分子伴侣蛋白Hsp60参与折叠组装新合成或胁迫变性的蛋白质。叶绿体Cpn60复合体折叠光合作用限速酶Rubisco大亚基，是Rubisco全酶生物合成的基础。Cpn60是由多个不同亚基组成的双环结构，并根据序列特异性分为α或β型。我们前期工作已经证实莱茵衣藻叶绿体内三种CPN60亚基都参与复合体的形成，且每个亚基在形成复合体中功能不同。尽管两个CPN60β亚基高度同源，但在响应ATP水解作用时表现完全不同。本项目拟利用遗传学、生物化学以及结构生物学手段，探讨CPN60复合体内三个亚基的协作与功能分化，并解析其分子机理。Chaperonin亚基含有三个结构域，体现在氨基酸序列上为五个片段。我们拟将三个CPN60亚基与GroEL亚基的五个片段重新组合，构建各种嵌合体，体内遗传互补GroEL的功能，体外生化研究其功能的分子基础。并利用结构生物学手段，解析各亚基功能分化的元件与分子机理。
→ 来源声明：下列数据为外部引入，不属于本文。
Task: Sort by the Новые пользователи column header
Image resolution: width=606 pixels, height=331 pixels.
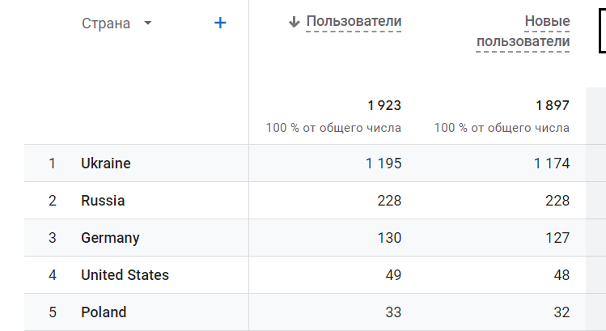Action: (523, 32)
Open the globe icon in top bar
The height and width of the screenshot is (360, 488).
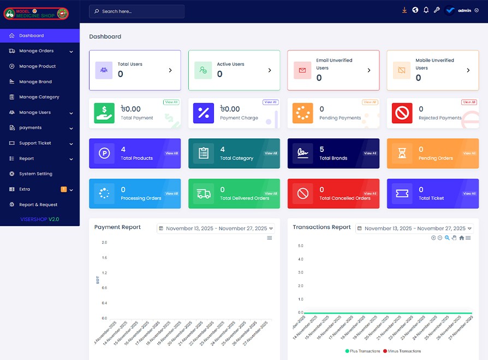coord(415,10)
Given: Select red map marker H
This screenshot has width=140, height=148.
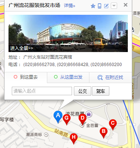Looking at the screenshot, I should pos(74,139).
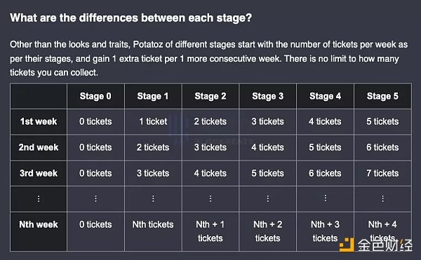Click the '1 ticket' cell
This screenshot has height=260, width=421.
click(x=153, y=122)
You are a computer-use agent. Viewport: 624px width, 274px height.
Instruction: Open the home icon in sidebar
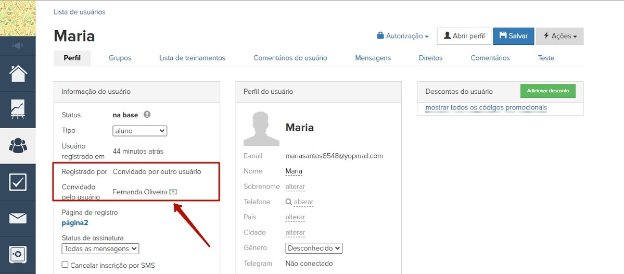18,73
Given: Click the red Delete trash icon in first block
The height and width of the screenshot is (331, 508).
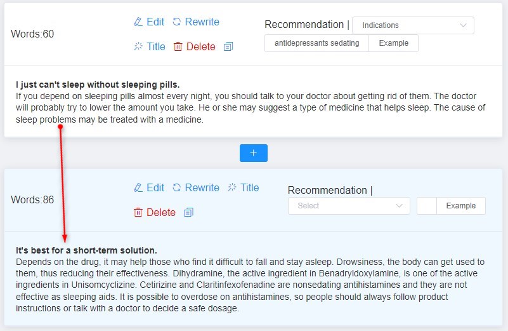Looking at the screenshot, I should coord(178,47).
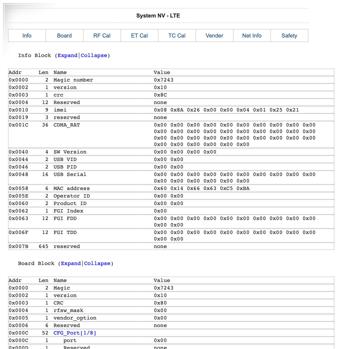Expand the Info Block section
Viewport: 337px width, 349px height.
pos(67,56)
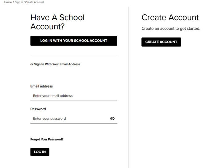Viewport: 222px width, 168px height.
Task: Click the vertical divider between login and create sections
Action: [x=128, y=87]
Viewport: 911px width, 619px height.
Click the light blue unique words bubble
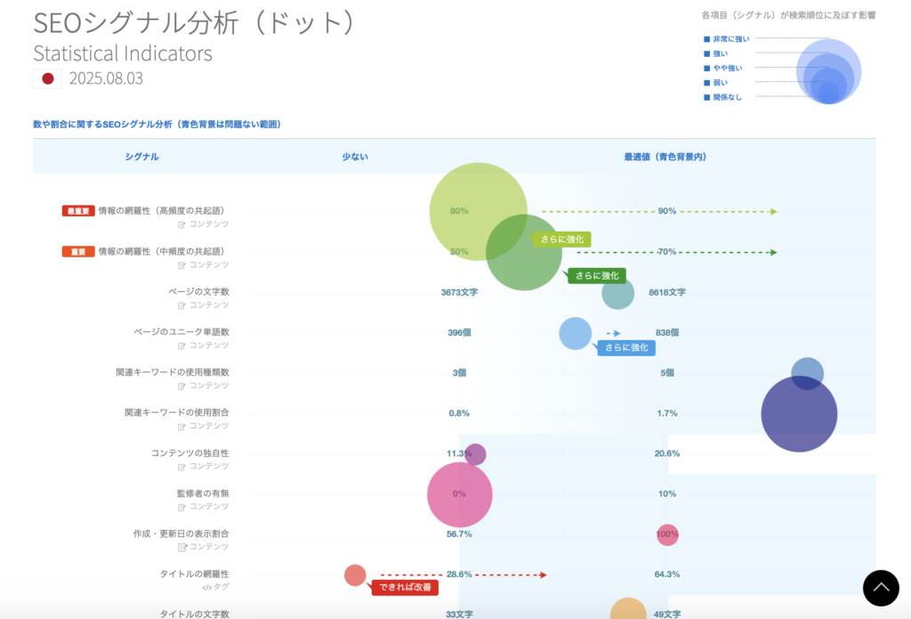point(575,333)
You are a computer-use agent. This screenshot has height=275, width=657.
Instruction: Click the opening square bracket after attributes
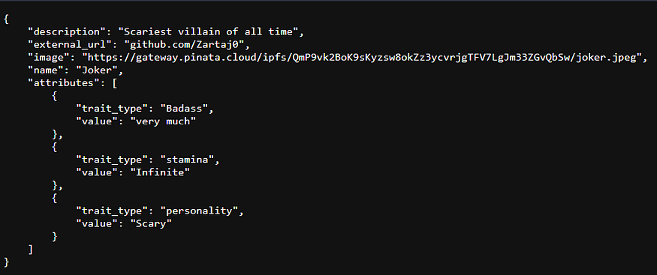click(x=114, y=82)
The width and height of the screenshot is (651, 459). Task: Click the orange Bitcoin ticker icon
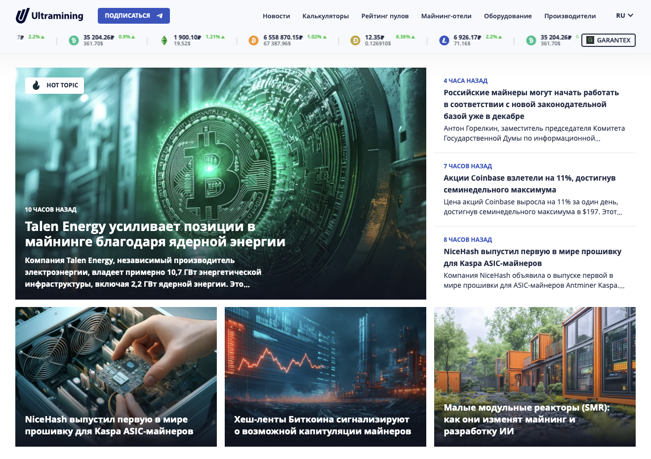253,40
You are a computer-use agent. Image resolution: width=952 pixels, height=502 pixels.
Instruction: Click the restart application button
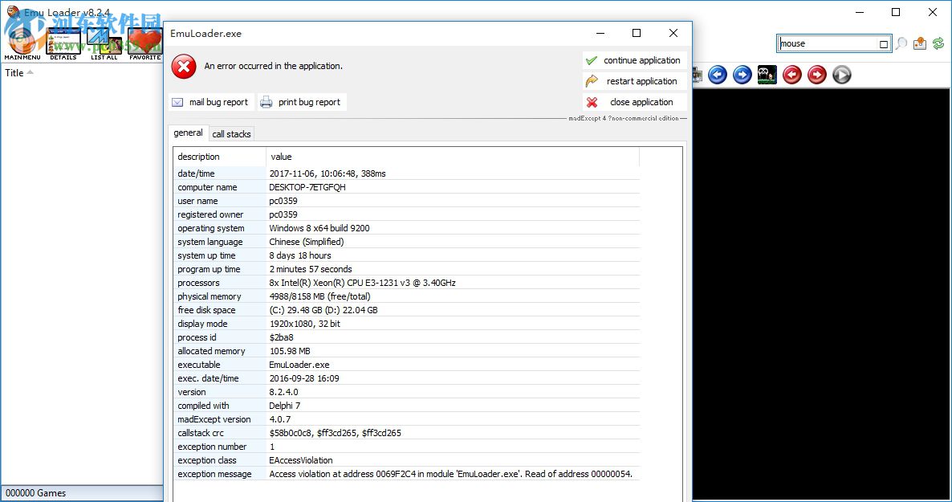click(634, 81)
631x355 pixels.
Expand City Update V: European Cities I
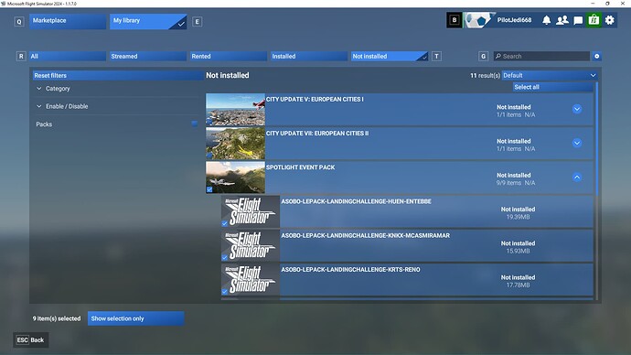[x=577, y=109]
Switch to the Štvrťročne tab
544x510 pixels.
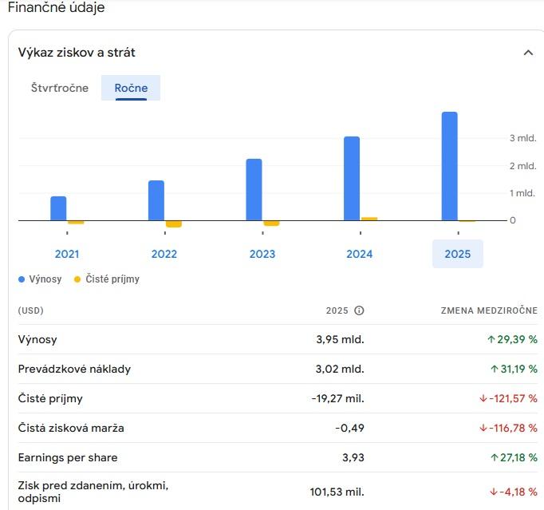[60, 88]
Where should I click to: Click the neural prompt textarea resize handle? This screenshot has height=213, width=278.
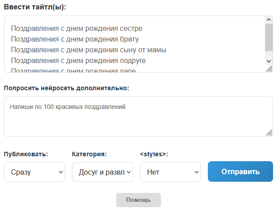[x=269, y=133]
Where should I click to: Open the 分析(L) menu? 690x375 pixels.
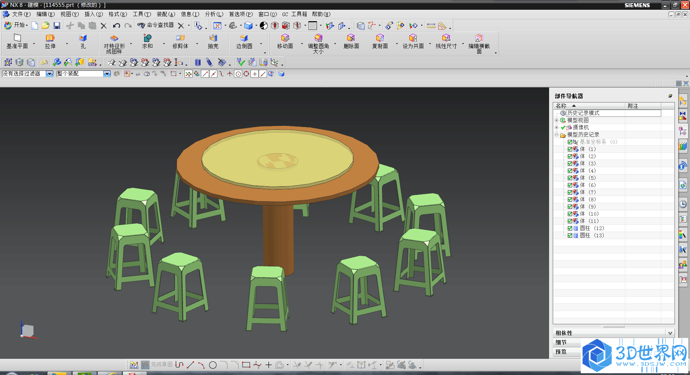point(214,14)
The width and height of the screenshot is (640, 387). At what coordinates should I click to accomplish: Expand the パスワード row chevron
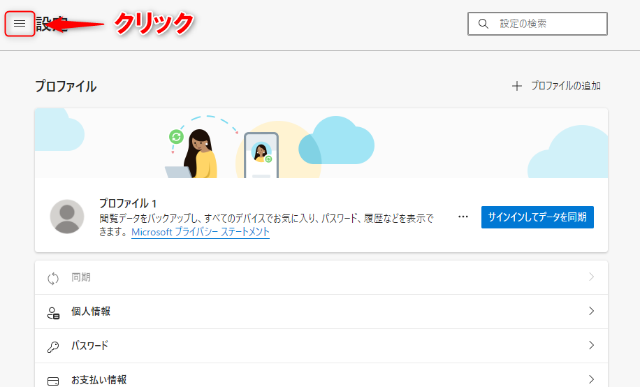(591, 346)
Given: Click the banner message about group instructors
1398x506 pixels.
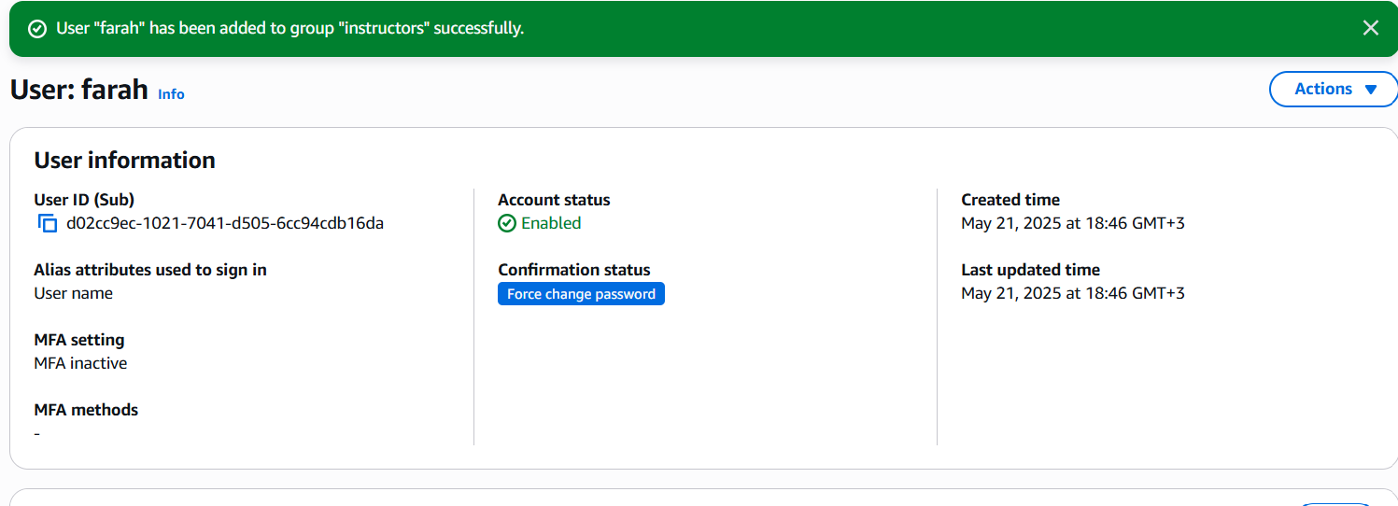Looking at the screenshot, I should [289, 28].
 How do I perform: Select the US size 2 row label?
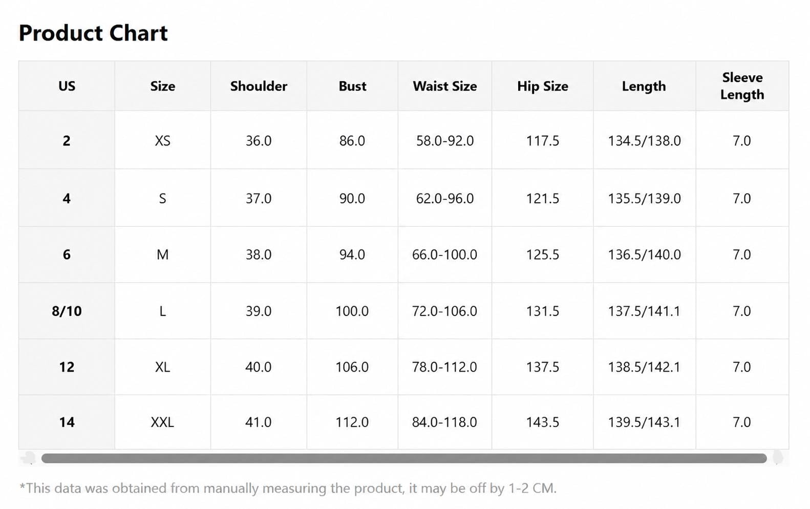[x=67, y=140]
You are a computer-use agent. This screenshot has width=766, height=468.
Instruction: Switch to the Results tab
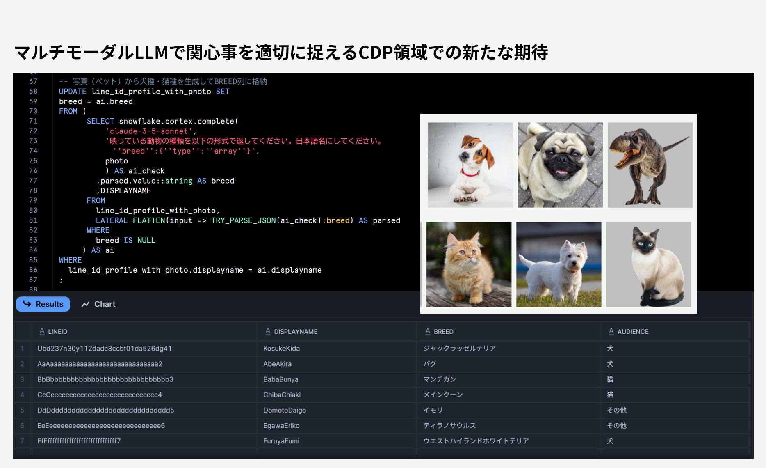click(43, 304)
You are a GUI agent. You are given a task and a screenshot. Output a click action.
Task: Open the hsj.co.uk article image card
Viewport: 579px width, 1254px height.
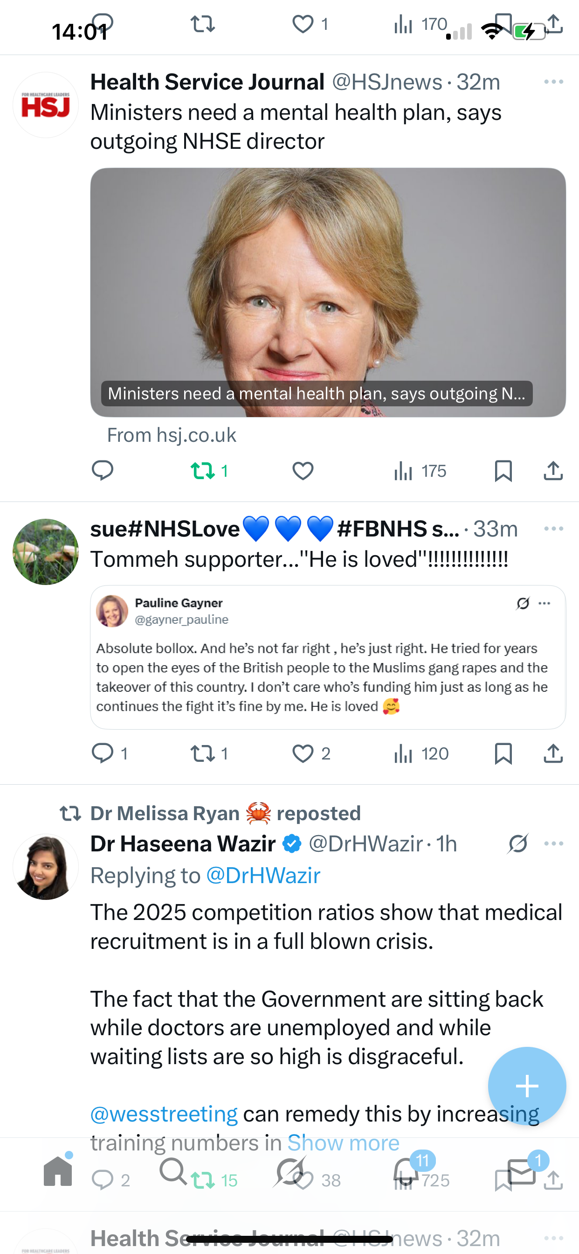click(x=328, y=292)
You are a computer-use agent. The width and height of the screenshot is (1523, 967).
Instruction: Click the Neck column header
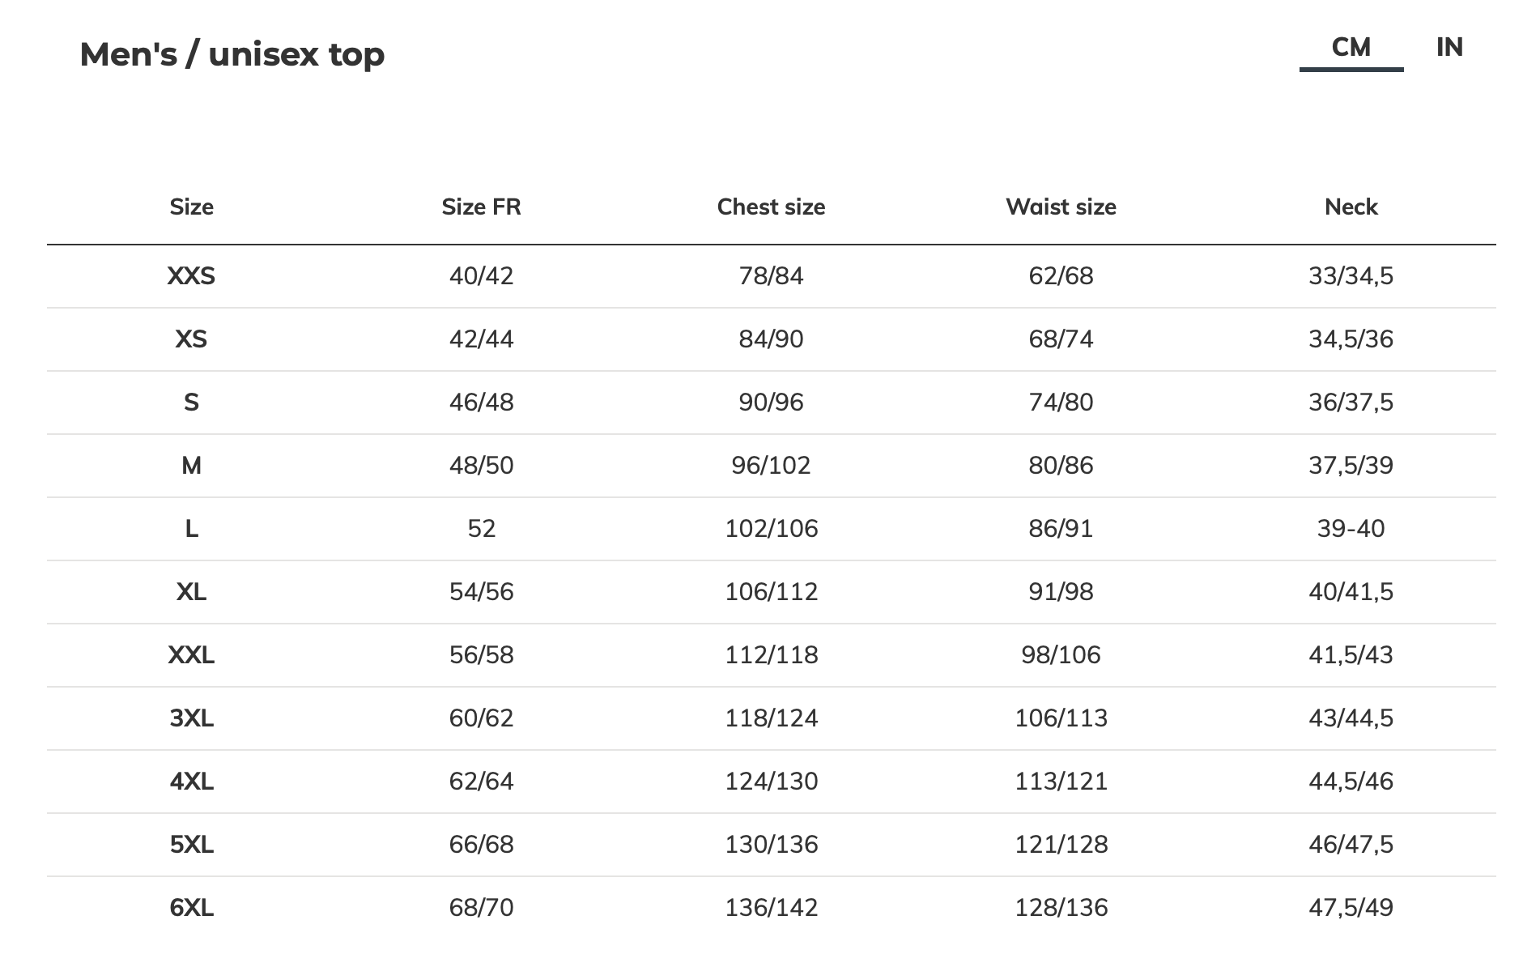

Chaperones are essential for maintaining cellular protein homeostasis and exist in all kingdoms of life. Chaperonins are a subfamily of chaperones, folding and refolding of a wide variety of newly synthesised or stress-denatured polypeptides, which have diverged into two distinct groups. Group I chaperonins, found in prokaryotes or in organelles of prokaryotic origin, include GroEL/ES in E.coli, Hsp60/10 in mitochondria, and Cpn60/20 in chloroplasts.Cpn60 was discovered as Rubisco large subunit binding protein which is distinguished from other group I chaperonin by its complex composition. In contrast to homologues GroEL or Hsp60, Cpn60 consists of multiple subunits divided into two distinct α and β types. Our previous studies investigated that CPN60 complexes contain all three subunits in Chlamydomonas, and each protomer has specific function. Though CPN60β1 and CPN60β2 share very high sequence similarity (more than 90%), CPN60β oligomers were differentially affected by ATP, with ATP causing no observable effect on CPN60β1 oligomers and complete dissassembly of CPN60β2 oligomers. The project aims to investigate the cooperation and functional partition of chloroplast chaperonin, and study the mechanism of their different behaviors. The chaperonin subunit contains three structural domains: an apical domain, an intermediate domain and an equatorial domain, which were divided into five fragments in the primary sequences. We plan to swap the five fragments from three CPN60 subunits and GroEL subunit, and construct over 30 CPN60/GroEL chimeras. The structure and function of chimeras will be investigated in vivo and in vitro to determine the elements influencing the cooperation and functional partition of subunits. The underlying mechanism will be investigated by crystal structure analysis.